Ils se sont constitués en collectif pour alerter les pouvoirs publics, un cri d’alarme pour l’heure toujours sans réponse. Diverses associations d’entretien et de sauvegarde des forts de la ligne Maginot s’inquiètent des pillages à répétition sur l’ouvrage fortifié. Cette année, cinq forts ont été la cible des pilleurs, toujours selon le même mode opératoire. Il y a 3 semaines, c’est l’ouvrage Simserhof à Bitche qui a été à son tour vandalisé.

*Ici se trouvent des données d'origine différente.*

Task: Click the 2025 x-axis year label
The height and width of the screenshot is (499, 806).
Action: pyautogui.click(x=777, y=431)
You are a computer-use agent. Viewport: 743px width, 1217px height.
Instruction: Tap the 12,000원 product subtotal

Un reportage signé Anne-Sophie Pierson

 

 

Les câbles ont été brûlés par les pilleurs afin d’en récupérer le plomb, le laiton et le bronze

« Non seulement on a un travail de restauration qui a été réduit à néant, des années d’efforts pour préserver ce matériel et se dire si jamais les tourelles qu’on présente au public ont des soucis, on a du matériel de rechange mais on ne peut plus y compter aujourd’hui, elles ont été démontées, vandalisées, c’est un constat d’échec, d’abandon et aujourd’hui ce qu’il nous manque c’est de l’aide pour préserver ce qui peut encore l’être et sécuriser les lieux » explique Claude Poésy, président de l’association du fort du Hackenberg.

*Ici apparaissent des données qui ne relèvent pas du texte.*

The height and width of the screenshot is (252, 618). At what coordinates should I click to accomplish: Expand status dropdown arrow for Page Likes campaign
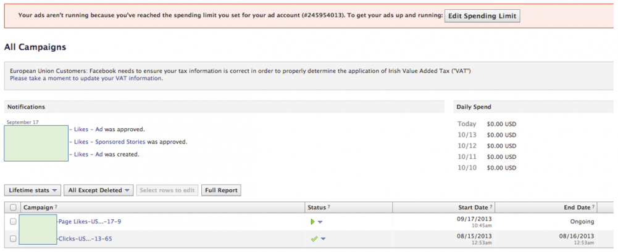321,222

Les câbles ont été sectionnés, puis brûlés afin d’en extraire les métaux précieux

En juillet dernier ce sont des fumées qui s’échappent de la partie non visitable du fort du Hackenberg qui alertent les bénévoles. Sur les 10 kilomètres de galerie, seul un tiers se visite mais le reste est entretenu par l’association. Derrière ces portes, les bénévoles constatent impuissants l’étendue des pillages. Tous les câbles ont été coupés puis brûlés pour récupérer les matériaux nobles : le plomb, le bronze et le laiton. Les anciennes stations électriques ont été mises à sac et toute la voûte porte encore les traces de l’incendie.

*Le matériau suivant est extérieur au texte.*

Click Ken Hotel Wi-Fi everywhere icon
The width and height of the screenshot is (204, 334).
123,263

« C’est comme si on avait eu un tremblement de terre et que tout avait été pillé après le séisme. Tout ce qui n’a pas été démonté a été éventré pour en retirer le cuivre, le laiton. Ils ont rien laissé, c’est impressionnant. Ils chargeaient ensuite le matériel dans des sacs pour les sortir. »

Un préjudice financier chiffré à plusieurs dizaines de milliers d’euros mais l’association redoute surtout de nouveaux actes de vandalisme qui pourraient occasionner la fermeture du fort. Or, les 32 000 visiteurs annuels ont permis l’embauche de 5 salariés et la sauvegarde du site. Impossible pour l’association qui vit des dons et des recettes des visiteurs de surveiller les 30 hectares du site : investir dans un système de vidéosurveillance coûterait 170 000 euros. Un investissement auquel a donc été contrainte l’association, quitte à s’endetter.

Mais d’autres n’ont pas ces moyens, c’est le cas de l’ouvrage voisin du Michelsberg, 1500 visiteurs annuels. Ici, les pilleurs ont enlevé les guides en bronze des quatre tourelles de l’ouvrage qui sont désormais statiques, un préjudice immense pour le site.

Actes de vandalisme dans l’ouvrage fortifié

« Actionner les tourelles, c’est le clou de la visite pour nos visiteurs. Le risque c’est que si l’on ne peut plus montrer de matériel en action les visiteurs ne viennent plus. C’est l’attrait de nos sites » pour Yves Noël, président de l’association du fort du Michelsberg.

D’autant que ces tourelles sont uniques : seuls quelques exemplaires existent encore. Pour ces bénévoles, le risque c’est donc à terme la fermeture des ouvrages pillés et la disparition d’un pan du patrimoine.

« Cette tourelle de 255 tonnes est unique, tout comme la ligne Maginot. C’est le dernier ouvrage de défense construit par les Français pour protéger leurs frontières. C’est l’aspect patrimonial qui est en danger si rien n’est fait. Cela doit alerter les pouvoirs publics. »

Pour l’heure à l’exception de trois députés, le courrier du collectif est resté sans réponse. Des bénévoles qui se sentent aujourd’hui très seuls, comme un dernier rempart pour protéger notre patrimoine. Chaque année, en Moselle, les fortifications modernes attirent près de 100 000 visiteurs.